:: MATERIAL FOR THIS EXERCISE ::
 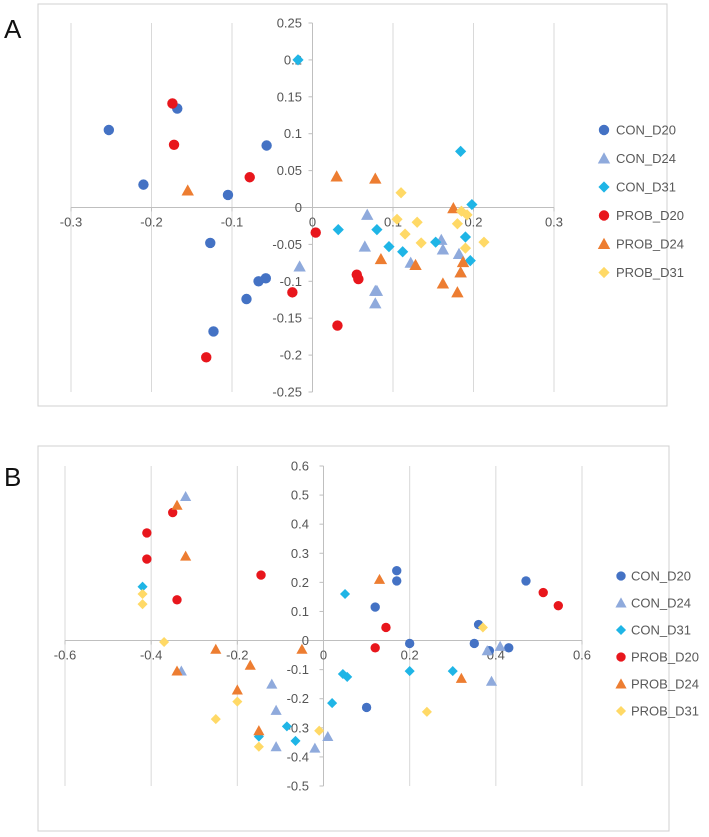 I want to click on chart-b-ytick-label: 0, so click(x=306, y=640).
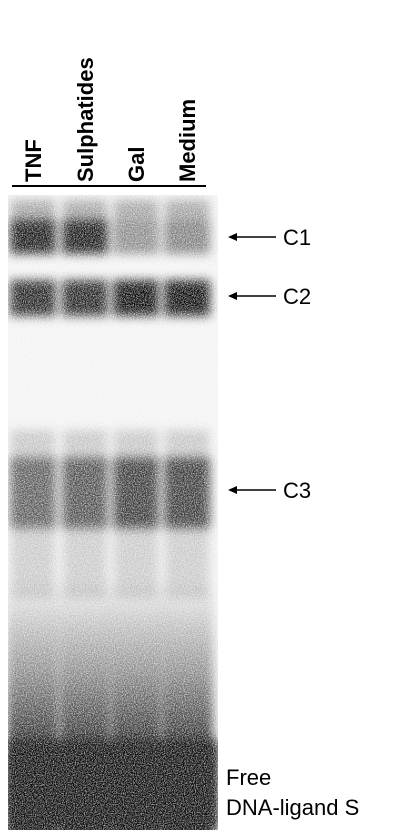  Describe the element at coordinates (248, 778) in the screenshot. I see `free-label: Free` at that location.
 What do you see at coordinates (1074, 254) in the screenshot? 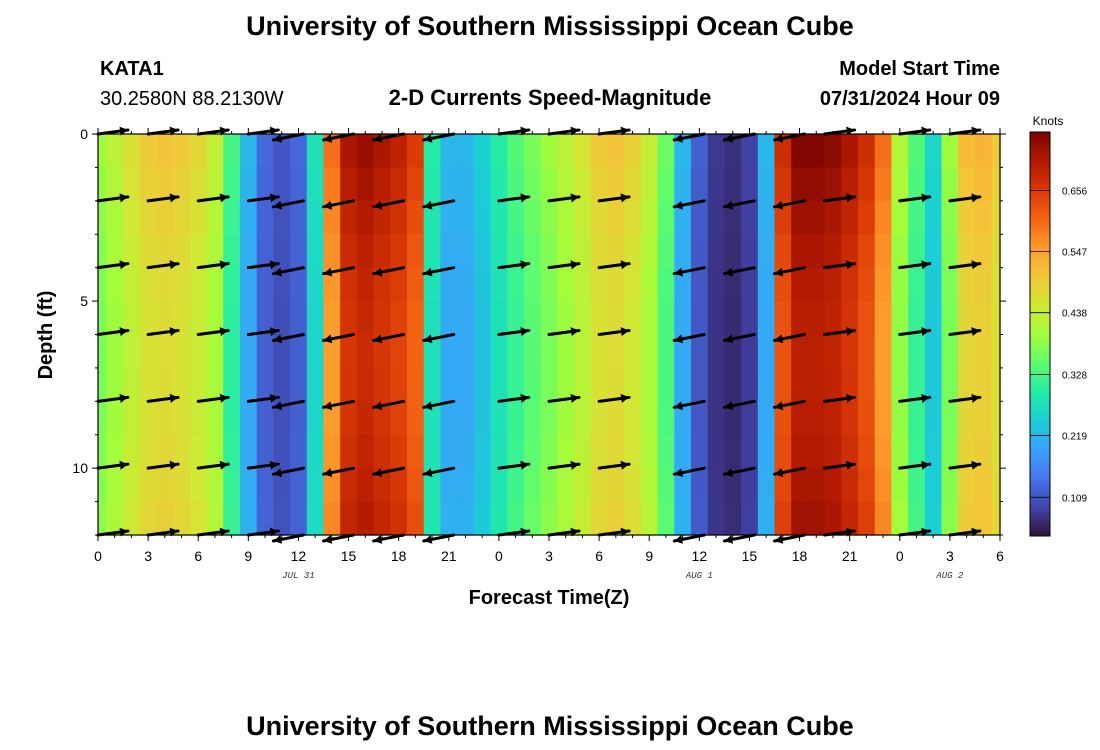
I see `colorbar-tick-label: 0.547` at bounding box center [1074, 254].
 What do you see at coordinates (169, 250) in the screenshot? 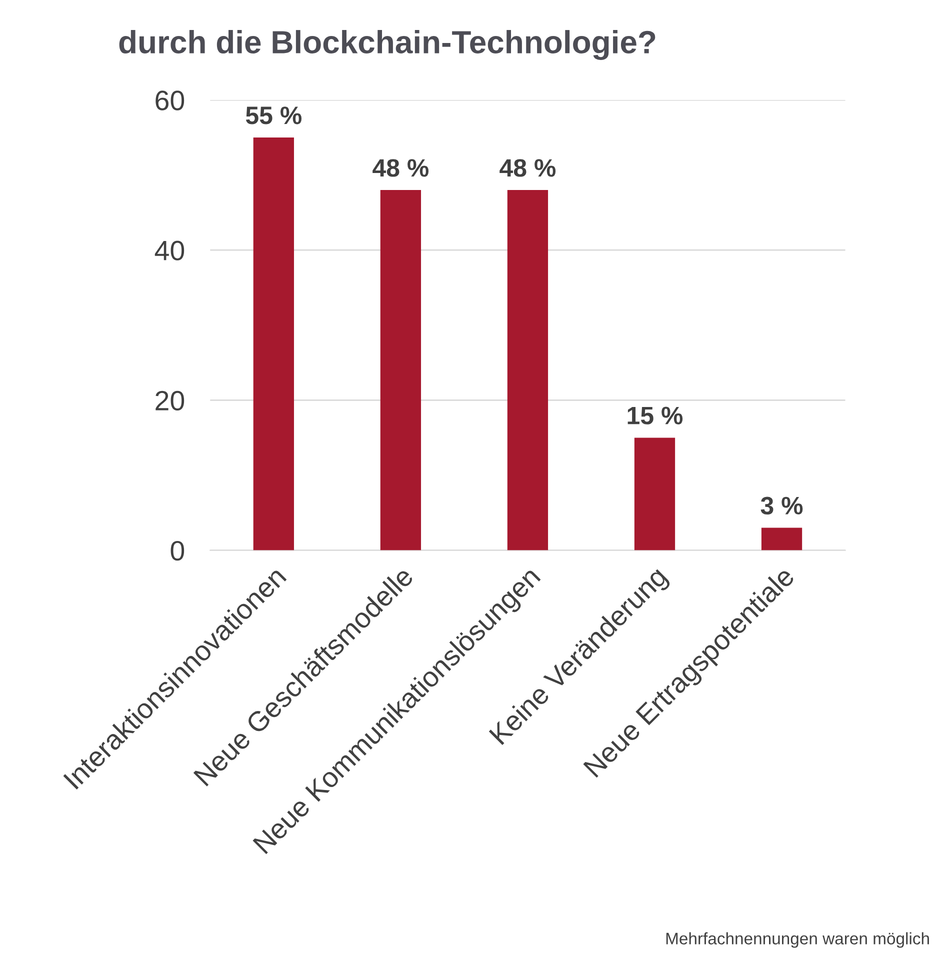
:::
### WORK TO BE COMPLETED
Convert the entries above into a JSON list of strings, one string per line, with blank lines left out. Leave the pictures out of the result.

### EXERCISE RESPONSE
[
  "  I want to click on chart-b-ytick-label: 0, so click(x=306, y=640).",
  "  Describe the element at coordinates (248, 778) in the screenshot. I see `free-label: Free` at that location.",
  " What do you see at coordinates (1074, 254) in the screenshot? ",
  "I see `colorbar-tick-label: 0.547` at bounding box center [1074, 254].",
  " What do you see at coordinates (169, 250) in the screenshot? "
]